JPH09298837A - Capacitor device - Google Patents

Abstract

PROBLEM TO BE SOLVED: To uniformly distribute voltage without increasing the number of capacitors by connecting a constant voltage element in parallel to each capacitor which has breakdown voltage lower than the allowable voltage of the capacitor. SOLUTION: Capacitors C1 to C5 are connected in series and Zener diodes ZD1 to ZD5 as constant voltage elements are connected in parallel to each capacitor.

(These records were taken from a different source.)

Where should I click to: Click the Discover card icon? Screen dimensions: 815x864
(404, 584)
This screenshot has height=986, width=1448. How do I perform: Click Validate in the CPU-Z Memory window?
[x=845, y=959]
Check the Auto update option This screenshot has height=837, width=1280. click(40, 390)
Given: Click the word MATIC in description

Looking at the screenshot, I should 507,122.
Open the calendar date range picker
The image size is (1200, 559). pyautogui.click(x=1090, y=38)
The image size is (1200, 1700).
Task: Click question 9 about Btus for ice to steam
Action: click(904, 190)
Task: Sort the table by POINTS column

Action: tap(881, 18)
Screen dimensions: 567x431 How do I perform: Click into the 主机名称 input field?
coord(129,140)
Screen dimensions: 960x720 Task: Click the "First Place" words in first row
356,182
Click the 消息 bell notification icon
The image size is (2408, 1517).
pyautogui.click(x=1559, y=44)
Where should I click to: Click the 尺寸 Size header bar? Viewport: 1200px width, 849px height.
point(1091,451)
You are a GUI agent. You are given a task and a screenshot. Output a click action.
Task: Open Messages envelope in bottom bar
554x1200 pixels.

Breakdown voltage of Zener diodes ZD1 to ZD5 is lower than the allowable voltage of the capacitors C1 to C5. When the capacitors C1 to C5 are charged at the same time, a voltage inversely proportional to each impedance is applied to the capacitors C1 to C5. When the terminal voltage of each capacitor C1 to C5 reaches the breakdown voltage of Zener diodes ZD1 to ZD5, the Zener diodes begin to conduct, and the voltage applied to the capacitors C1 to C5 is restricted below the allowable voltage and is charged to other capacitors C1 to C5. In this way, all the capacitors C1 to C5 are charged to the breakdown voltage of the Zener diodes ZD1 to ZD5.

Description

Detailed Description of the Invention

[0001]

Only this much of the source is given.